→ What you need to do
Skip the pictures. Transcribe exactly the lines from the line containing "Click the Logout button" to the end of the listing.

→ Given entries
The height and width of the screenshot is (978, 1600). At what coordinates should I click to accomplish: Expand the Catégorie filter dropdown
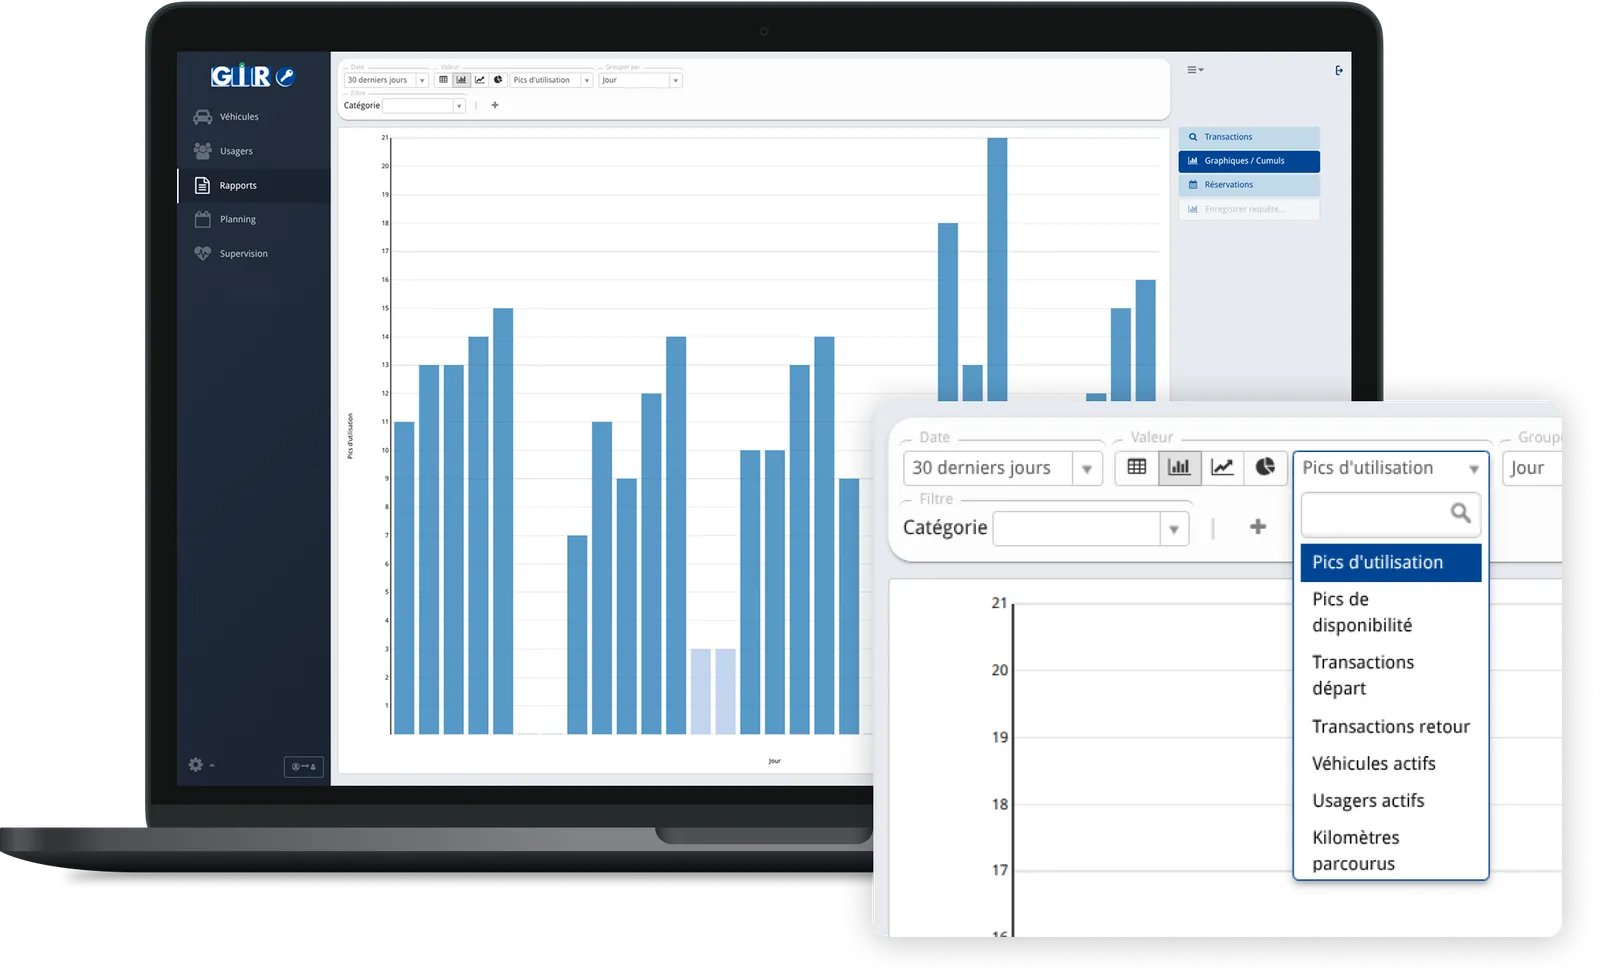click(x=1173, y=528)
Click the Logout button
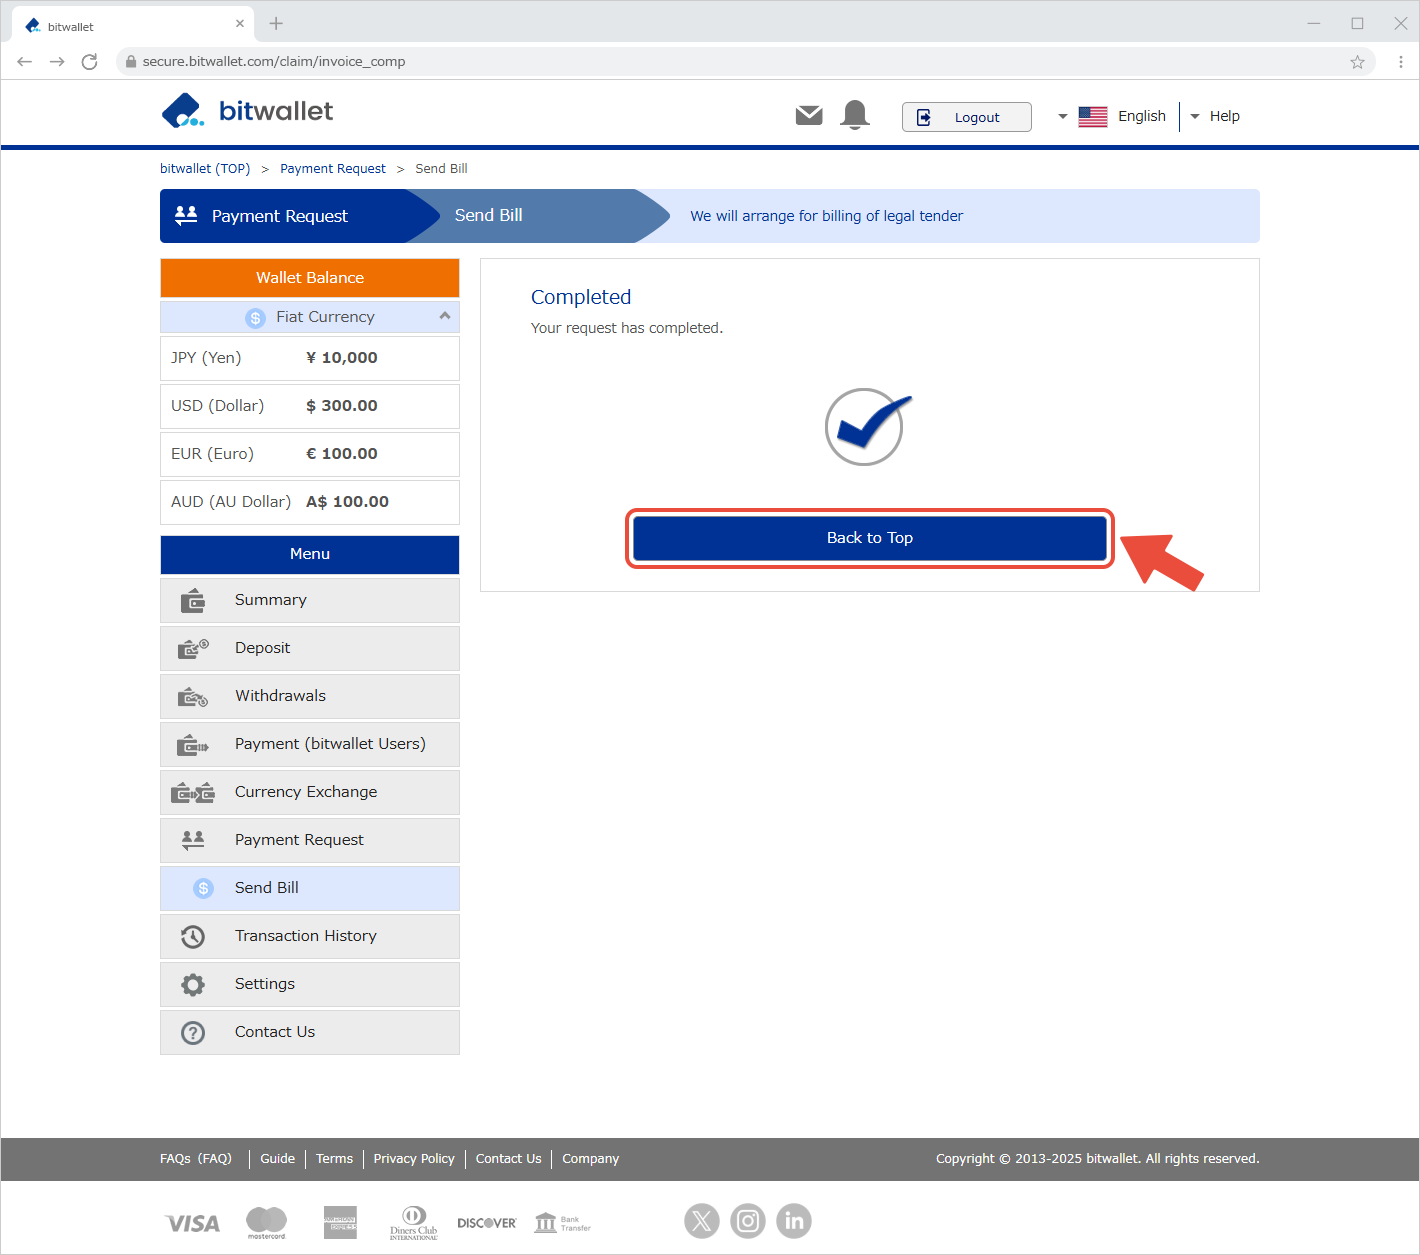The width and height of the screenshot is (1420, 1255). (966, 117)
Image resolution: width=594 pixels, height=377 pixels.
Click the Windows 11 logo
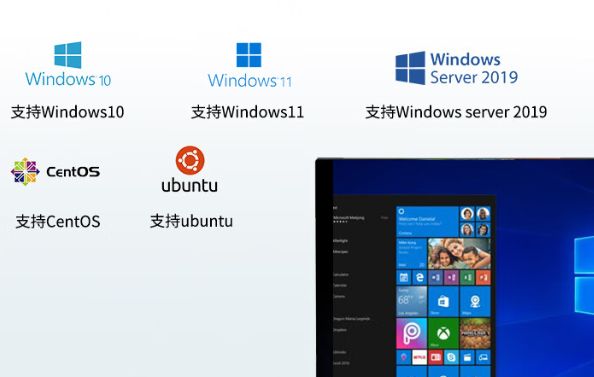[x=249, y=65]
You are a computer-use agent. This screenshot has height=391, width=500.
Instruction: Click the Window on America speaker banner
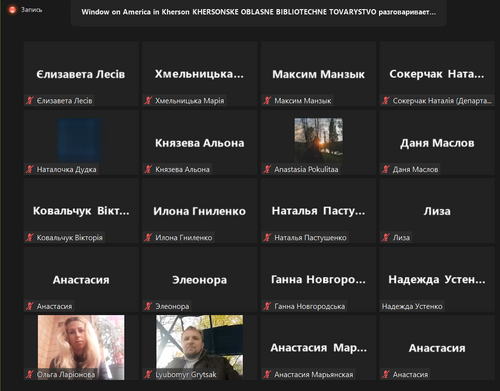tap(259, 12)
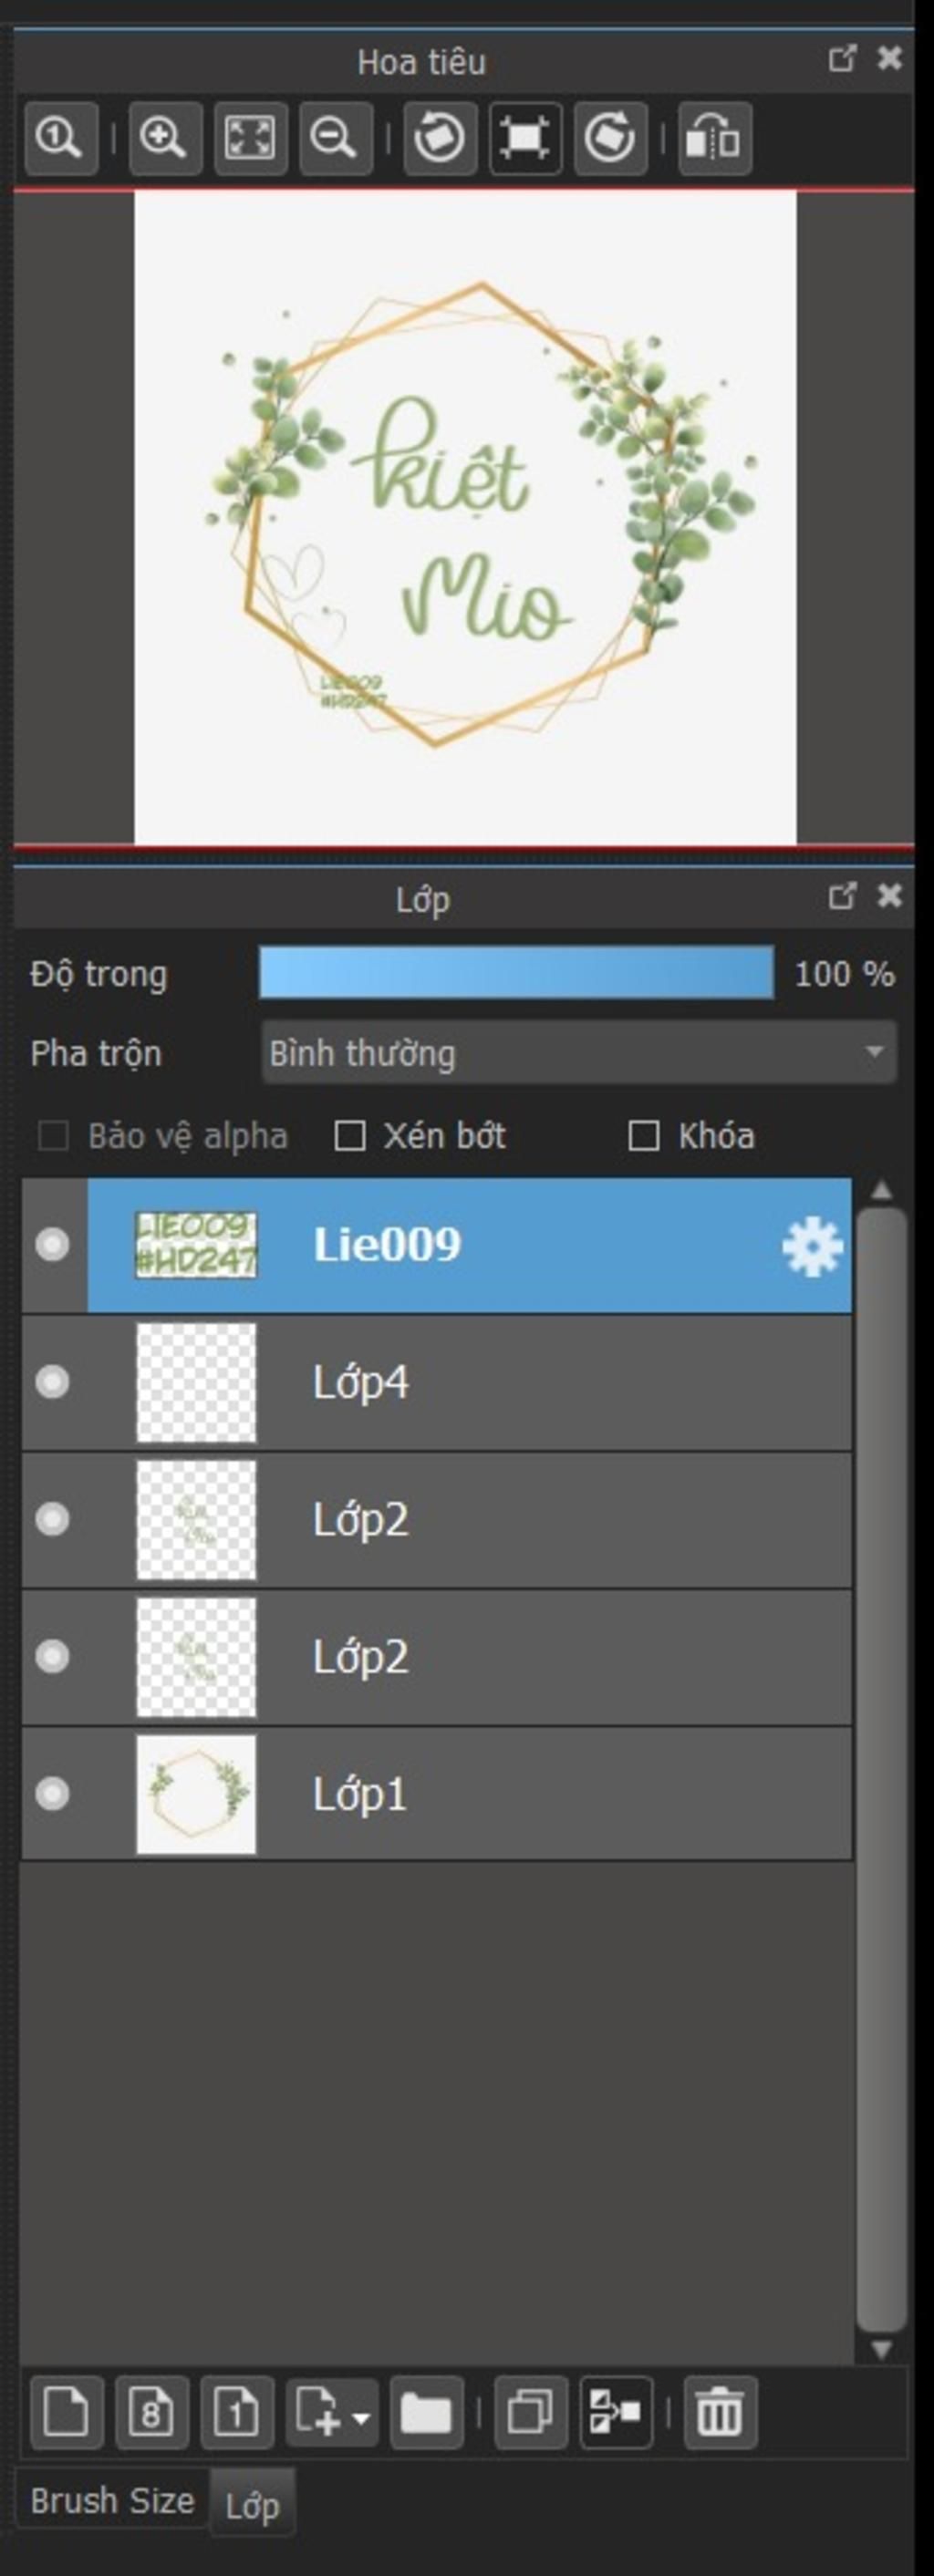Enable the Xén bớt clipping checkbox
Image resolution: width=934 pixels, height=2576 pixels.
coord(349,1136)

→ Exercise output
Click the Logout button
The width and height of the screenshot is (1420, 1255). (966, 117)
Image resolution: width=594 pixels, height=377 pixels.
Click the Windows 11 logo
[x=249, y=65]
You are a computer-use agent. This screenshot has height=391, width=500.
Instruction: Click the Window on America speaker banner
tap(259, 12)
Enable the Xén bớt clipping checkbox
Image resolution: width=934 pixels, height=2576 pixels.
coord(349,1136)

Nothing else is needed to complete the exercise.